Moments in Music: 10 Artists that Changed How We Think about Vocals
The history of vocal effects is a surprising one.
When you open your DAW and throw an effect on a vocal track, you might not suspect the history that lies behind that process. For instance: Did you know that the vocoder was invented for the military? I can picture it now…
But like many audio technologies, it wasn’t until artists got a hold of it that it became a groundbreaking creative tool.
Nowadays vocal effects (both hardware and VSTs) are the bread and butter of music production – whether it’s top commercial radio hits or experimental tape releases.
So here is a timeline with 10 artists pushing the boundaries of vocal processing.
Vocal Effects Are Everywhere
Already in 2010 the editor of Future Music magazine Daniel Griffiths roughly estimated that pitch-correction – one of the most widely used vocal effects – has been used in 99% of recorded music.
Like most newly introduced musical technologies, digital pitch correction attracted controversy and hate at first. Researcher Owen Marshall pointed out, “The list of indictments typically includes the homogenization of music, the devaluation of “actual talent,” and the destruction of emotional authenticity.” Y’know all the old fashioned luddite stuff.

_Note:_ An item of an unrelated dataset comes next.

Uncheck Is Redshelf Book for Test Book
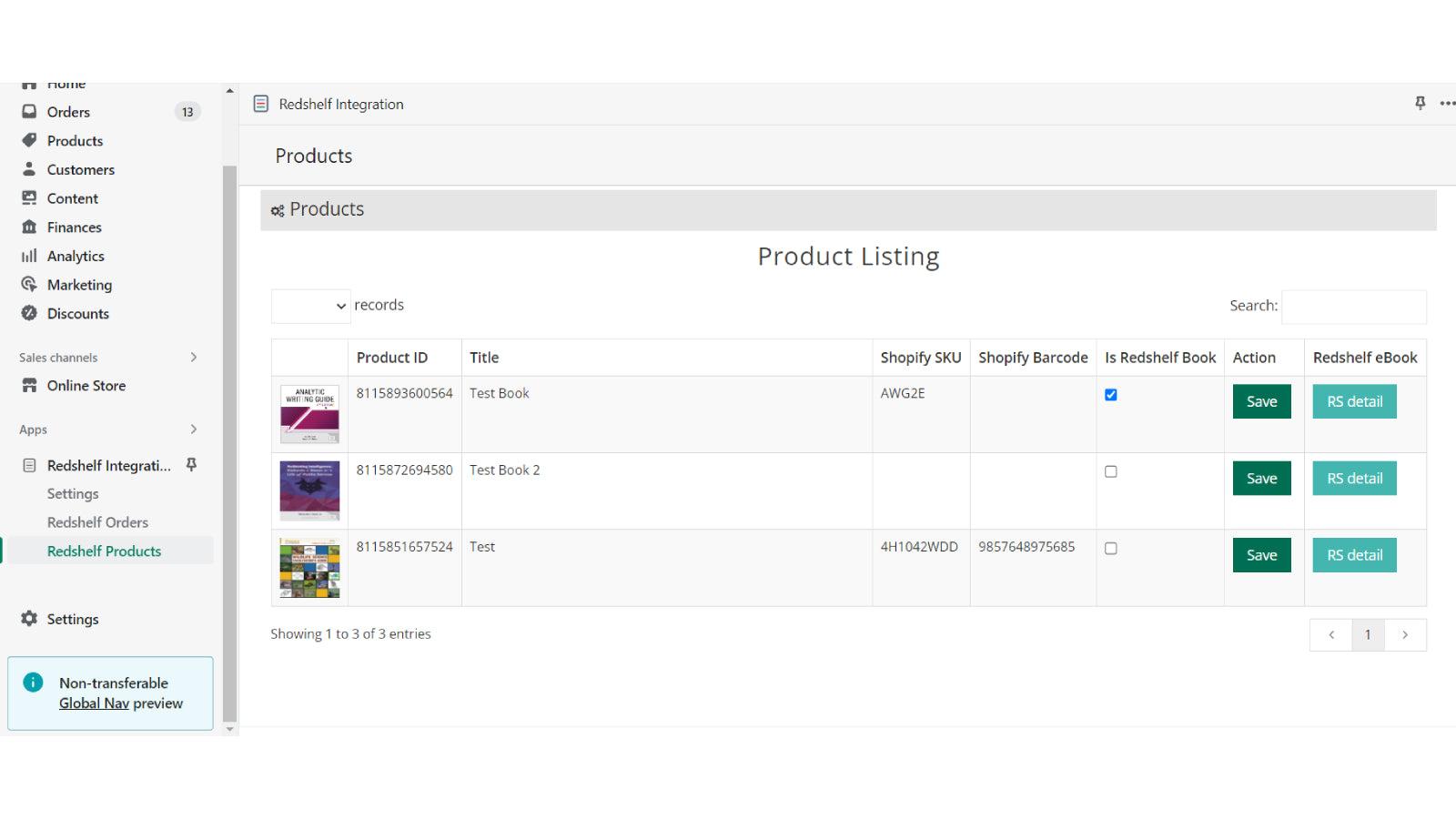The image size is (1456, 819). pyautogui.click(x=1110, y=395)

However, things get most interesting when artists and producers don’t try to hide the use of vocal processing, but exactly the opposite. When they embrace and assert those technologies as a way to push the envelope of what we call music – and what we think of as the human voice.
Alvino Rey – St-Louis Blues (1944)
The earliest use of what came to be known as the ‘talk box’ is attributed to Alvino Rey and his wife Luise King in the movie Jam Session (1944).

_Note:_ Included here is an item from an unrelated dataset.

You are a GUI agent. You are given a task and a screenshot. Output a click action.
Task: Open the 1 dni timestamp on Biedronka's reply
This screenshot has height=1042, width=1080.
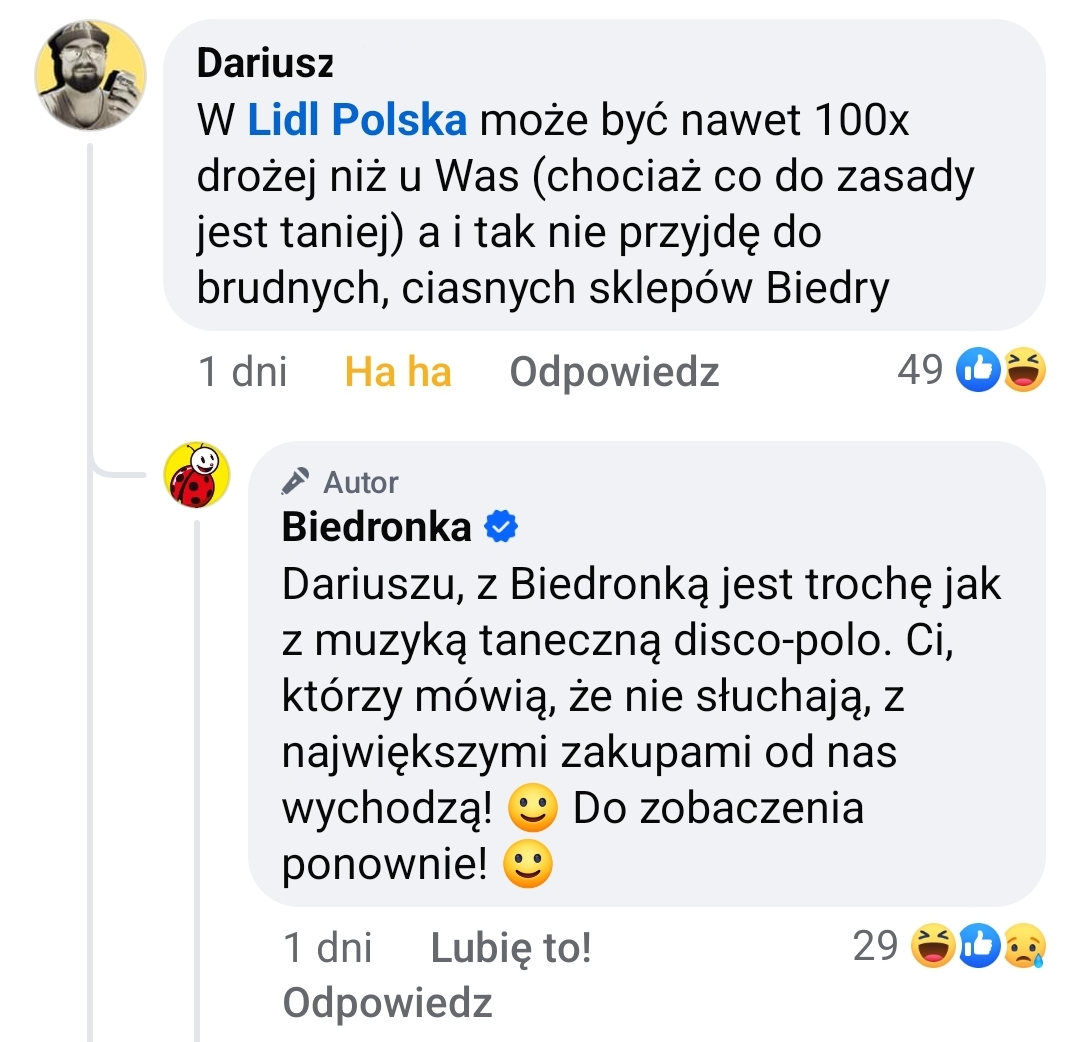(x=328, y=948)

The couple made a puppet sing by directing Rey’s steel guitar sound to a microphone placed on King’s throat (who is hiding behind the curtain in the video). She then shaped her mouth to ‘vocalize’ the sound of the instrument back into a microphone.
Fun fact: Alvino Rey is the grandfather of Win and Will Butler from Arcade Fire.
which are then redistributed and reorganised to form other sounds.” Various parameters of the grains are modified (pitch, volume, phrase, etc). The result resembles a cloud of sound or an ambient texture.
Producing his piece in the 90s, Lansky used a DEC MicroVAX II – a computer that has become obsolete. Today, achieving granular synthesis can be done with tools like Ableton’s Granulator.
Cher – Believe (1998)
The most famous deliberate use of Auto-Tune is without a doubt Cher’s 1998 techno-pop banger Believe – produced by Mark Taylor and Brian Rawling.
We didn’t think anybody would do that, but apparently it’s a popular thing nowadays.”
When Believe came out, people were confused. Is this a desired effect? Or a mistake? Auto-tune has since become a staple of any vocal recording session.
Auto-tune has also changed the economy of recording studios as Hildebrand points out:
“Before Auto-Tune, sound studios would spend a lot of time with singers, getting them on pitch and getting a good emotional performance. Now they just do the emotional performance, they don’t worry about the pitch, the singer goes home, and they fix it in the mix.”
Not to mention that it’s a deliberate stylistic effect that has taken over modern hip hop and rap – with T-Pain, Kanye West and Lil Wayne to name but a few examples.
Quasimoto – Low Class Conspiracy (2000)
Quasimoto (‘Quas’) is an alias of West Coast hip hop producer Madlib from the Stones Throw Records roster. Quas is famous for his cartoonish high-pitched vocal style.
The story goes that Madlib didn’t like the sound of his own voice – he thought is was too deep. So he had the idea to record his vocals on a slowed down tape recorder, rap at a slow pace, and then speed it up on the recording.
Watch a sneak peak:
Laurel Halo’s incredible 2015 album In Situ was released on London’s Honest Jon’s Records.
Nothing is Natural About Recorded Music
We’ve all become accustomed to hearing processed vocals on the radio and pretty much everywhere else there’s music.
We’re even used to our own voice being chopped and messed with through the various devices that we use to communicate. Auto-tune apps and vocoder VSTs are but a few clicks away.
So it’s worth looking back at how artists have used such processes in unconventional ways, blending the boundaries between human voices and machines.
Whenever I’m told that some digital audio process is the demise of talent, it’s worth remembering this:
“there is nothing natural about recorded music. Whether the engineer merely tweaks a few bum notes or makes a singer tootle like Robby the Robot, recorded music is still a composite of sounds that may or may not have happened in real time.” – Sacha Freres Jones for New Yorker
Plus, doesn’t this also make you grab a mic and fire up your DAW? I’m already in Ableton Live putting some grain delay on those acapella samples let me tell you.